Il convient d’être prudent sur les formulations vagues qui pourraient permettre une interprétation associant les crimes « d’honneur » aux crimes passionnels ; l’accusé pourrait alors utiliser l’argument du crime passionnel pour se défendre. La législation doit indiquer clairement que les crimes commis au nom de « l’honneur » ne constituent pas, pour les besoins de la défense, des crimes passionnels ni des crimes commis sous l’emprise de la colère. Elle doit préciser que les crimes « d’honneur » sont des actes de violence à l’égard des femmes et des filles, et que les États sont tenus de prévenir et réprimer ces actes avec toute la diligence voulue.

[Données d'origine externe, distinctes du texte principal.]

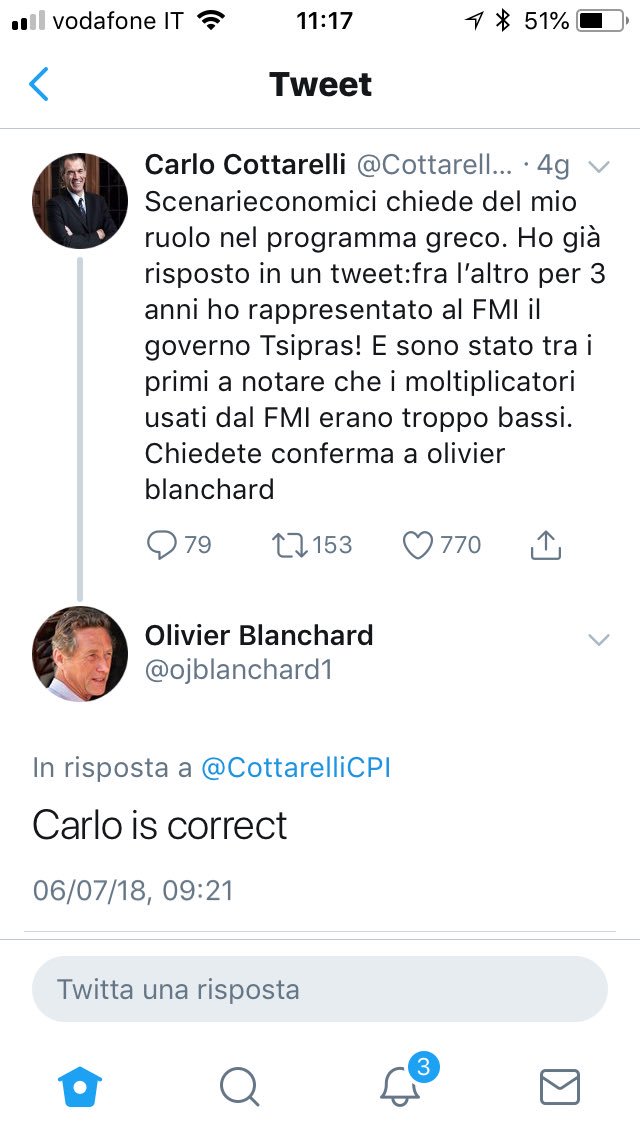This screenshot has width=640, height=1136.
Task: Open direct messages envelope icon
Action: click(559, 1085)
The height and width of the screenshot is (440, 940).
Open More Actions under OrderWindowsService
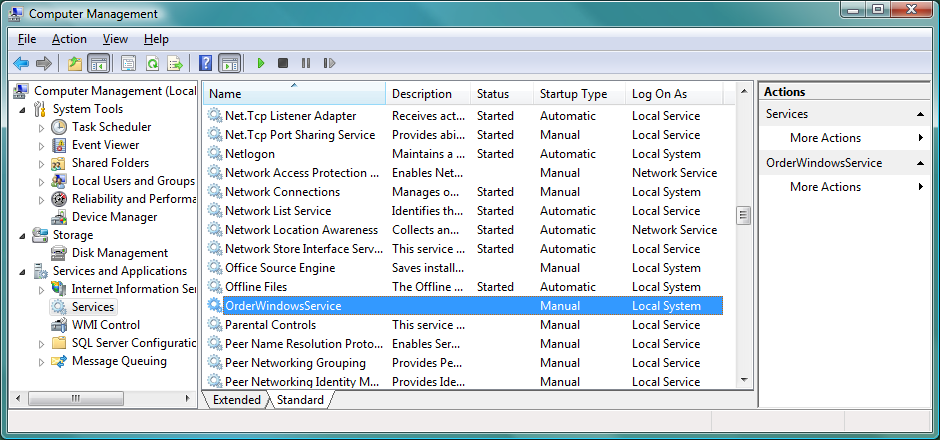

Exemple: en n’établissant pas clairement une distinction entre les crimes « d’honneur » et les crimes passionnels, on risque de rencontrer des problèmes pour appliquer et faire respecter la loi. Par exemple, dans sa résolution 55/68, l’Assemblée générale des Nations Unies se déclare préoccupée par les violences commises contre les femmes, notamment « les crimes d’honneur » et « les crimes passionnels » (§ 1). Les problèmes potentiels sont apparus lorsqu’un représentant a demandé comment les États étaient supposés exercer toute la diligence voulue pour prévenir les crimes commis sous l’emprise de la colère. Quoi qu’il en soit, l’État doit exercer toute la diligence voulue concernant tous les actes de violence à l’égard des femmes et des filles.